4. The continuous production method of sodium battery grade nano sodium iron phosphate according to claim 1, characterized in that in S1, the concentration of sulfuric acid is 27-31wt.%, the concentration of hydrogen peroxide is 27-31wt.%, and the oxidation reaction temperature is 50-55 ℃; in the reaction process, detecting whether the oxidation reaction is finished by using phenanthroline; and (4) leading out the ferric sulfate solution generated after the oxidation reaction is finished and temporarily storing the ferric sulfate solution in a ferric sulfate solution storage tank.

5. The continuous production method of sodium battery grade nano sodium iron phosphate according to claim 1, characterized in that the reaction conditions of S2 are 75-85 ℃ and the reaction time is 1.5-2h to produce iron phosphate; then standing and aging for more than 2h to obtain iron phosphate crystals.

6. The method for continuously producing sodium battery grade nano-ferric sodium phosphate according to claim 1, wherein in S2, the step of washing and filtering the cold water is performed by Mohr filtration washing or membrane filter press washing, the washing is performed in two steps, after one step of washing, the filter disc is adjusted to be 15% of slurry concentration for secondary washing, and the secondary washing wastewater is used as the primary washing water, wherein the washing temperature is 15-25 ℃.

7. The continuous production method of sodium battery grade nano-iron sodium phosphate according to claim 6, characterized in that in S3, the iron phosphate crystal filter cake after the secondary water washing in the step S2 is added into cold desalted water to prepare an iron phosphate suspension, the suspension and a sodium carbonate solution are simultaneously pumped into a multi-medium continuous flow reactor for continuous reaction at normal temperature and normal pressure, and solid-liquid separation is carried out to obtain the iron sodium phosphate crystal.

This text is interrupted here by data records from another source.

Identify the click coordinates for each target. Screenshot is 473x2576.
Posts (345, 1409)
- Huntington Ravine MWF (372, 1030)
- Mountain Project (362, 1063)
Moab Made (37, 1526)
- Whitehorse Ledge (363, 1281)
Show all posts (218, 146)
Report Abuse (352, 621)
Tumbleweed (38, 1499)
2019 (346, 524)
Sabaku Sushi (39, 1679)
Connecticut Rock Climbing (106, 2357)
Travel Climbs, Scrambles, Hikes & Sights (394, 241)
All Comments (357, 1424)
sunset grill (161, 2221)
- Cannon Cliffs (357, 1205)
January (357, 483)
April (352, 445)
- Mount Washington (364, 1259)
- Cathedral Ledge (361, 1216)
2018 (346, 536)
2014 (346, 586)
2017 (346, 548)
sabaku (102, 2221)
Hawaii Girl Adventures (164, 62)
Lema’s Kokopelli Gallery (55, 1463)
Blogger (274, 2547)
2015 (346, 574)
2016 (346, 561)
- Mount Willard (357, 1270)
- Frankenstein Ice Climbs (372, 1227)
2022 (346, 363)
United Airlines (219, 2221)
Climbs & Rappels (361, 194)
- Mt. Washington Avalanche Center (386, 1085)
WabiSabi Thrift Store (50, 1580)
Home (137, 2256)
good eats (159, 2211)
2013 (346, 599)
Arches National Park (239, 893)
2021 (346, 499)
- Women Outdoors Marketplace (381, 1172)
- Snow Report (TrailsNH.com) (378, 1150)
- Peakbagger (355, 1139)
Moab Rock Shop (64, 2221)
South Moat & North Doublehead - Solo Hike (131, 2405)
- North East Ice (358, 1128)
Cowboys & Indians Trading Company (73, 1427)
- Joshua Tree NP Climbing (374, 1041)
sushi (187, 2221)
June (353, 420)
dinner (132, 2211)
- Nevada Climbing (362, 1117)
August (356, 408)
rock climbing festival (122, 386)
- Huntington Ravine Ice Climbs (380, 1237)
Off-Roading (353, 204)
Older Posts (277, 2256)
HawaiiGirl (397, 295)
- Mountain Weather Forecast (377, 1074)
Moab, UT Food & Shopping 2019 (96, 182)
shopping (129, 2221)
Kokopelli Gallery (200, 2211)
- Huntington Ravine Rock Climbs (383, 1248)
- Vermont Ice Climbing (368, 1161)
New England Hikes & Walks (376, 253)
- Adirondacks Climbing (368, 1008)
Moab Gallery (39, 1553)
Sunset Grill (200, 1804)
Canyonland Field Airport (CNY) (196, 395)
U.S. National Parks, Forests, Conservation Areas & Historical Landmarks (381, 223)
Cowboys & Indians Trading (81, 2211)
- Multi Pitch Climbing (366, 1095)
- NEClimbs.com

8. The method for continuously producing sodium battery grade nano-sized ferric sodium phosphate according to claim 7, wherein in S3, the washing filtering process is performed by two or more times, the next washing wastewater is used as the washing water for the previous washing, the last washing is performed by pure deionized water, the washing is performed until the sodium sulfate content in the ferric sodium phosphate crystal is less than 30ppm, and the washing is performed in a Mohr filter or a membrane filter press.

9. The continuous production method of sodium battery grade nano sodium iron phosphate according to claim 1, characterized in that in S4, the water content in the ultra-pure sodium iron phosphate crystal filter cake obtained by washing and filtering is 40% -45%, and the ultra-pure sodium iron phosphate crystal filter cake is dried at 120-125 ℃ to remove free water.

10. The continuous production method of sodium battery grade nano sodium iron phosphate according to claim 9, characterized in that in S4, the calcination conditions are as follows: calcining at 550-650 deg.C under the protection of calcining kiln and inert gas to remove crystal water, and grinding to obtain sodium battery grade nanometer sodium ferric phosphate powder.